Top of Input

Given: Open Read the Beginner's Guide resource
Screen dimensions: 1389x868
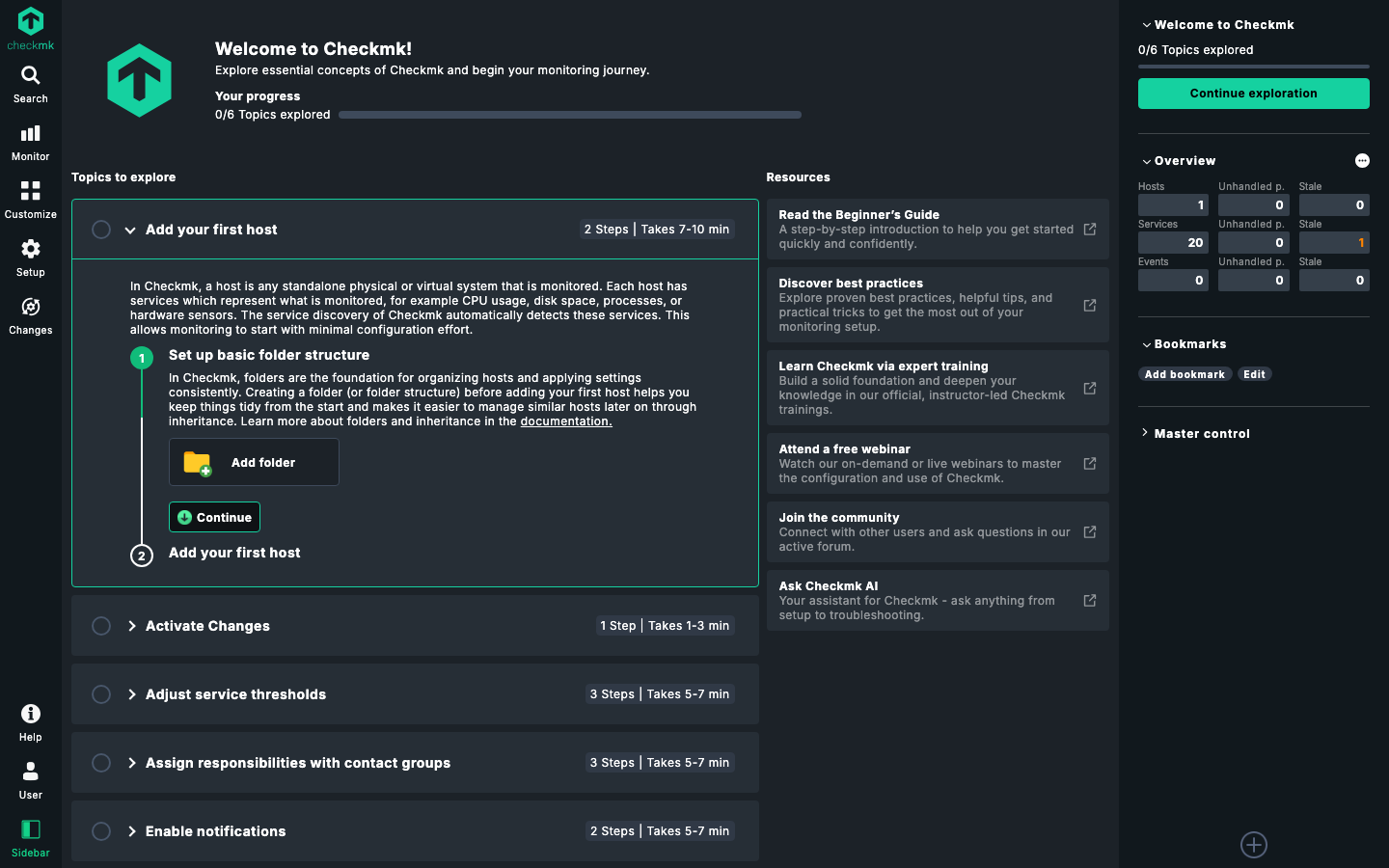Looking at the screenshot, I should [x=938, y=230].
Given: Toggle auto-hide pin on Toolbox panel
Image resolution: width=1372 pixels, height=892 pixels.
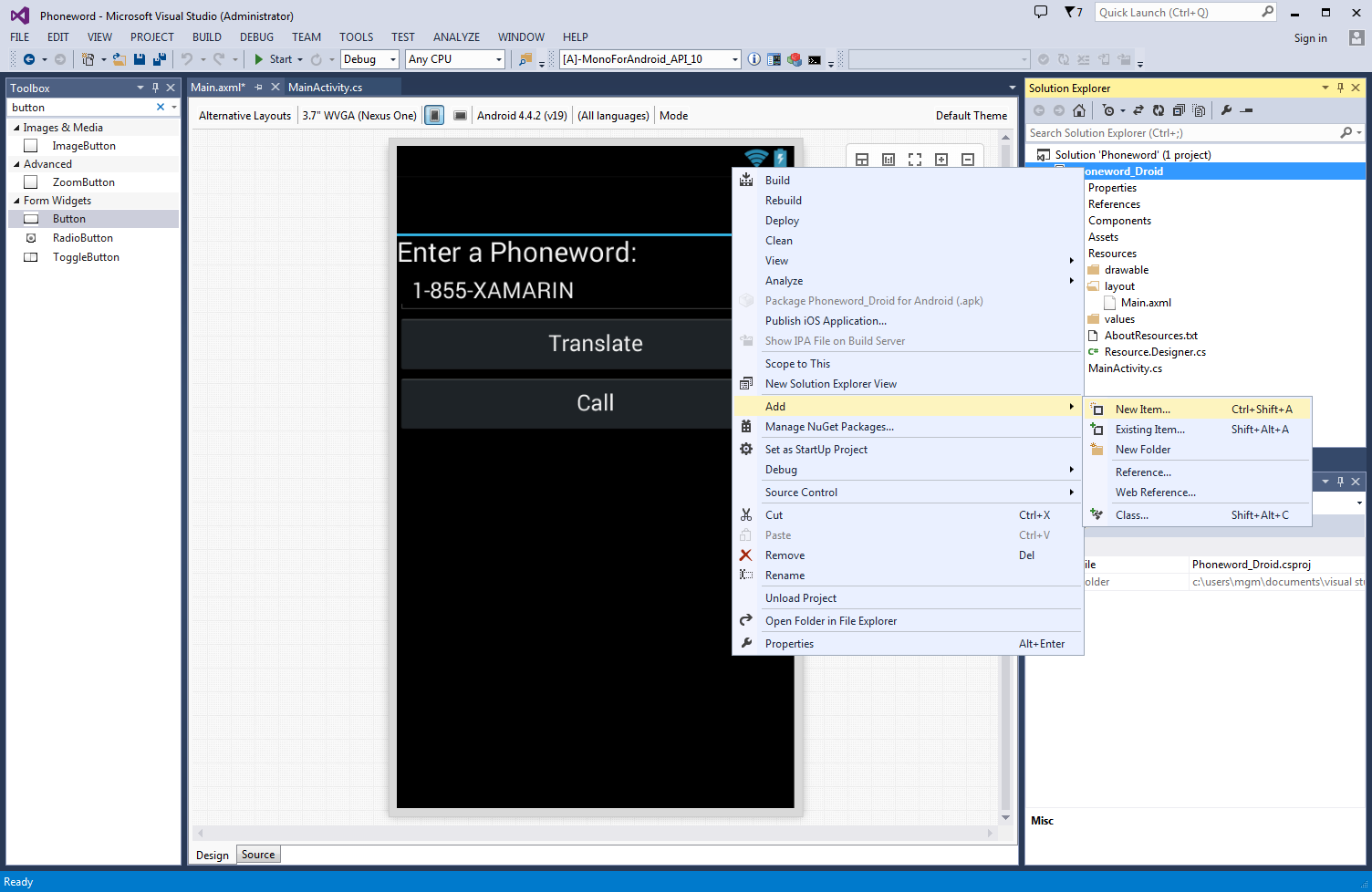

Bottom of Input

» Work order
Go through the records above, find each line with the string "Given", and copy it.

» Task output
Given: Open Read the Beginner's Guide resource
Given: Toggle auto-hide pin on Toolbox panel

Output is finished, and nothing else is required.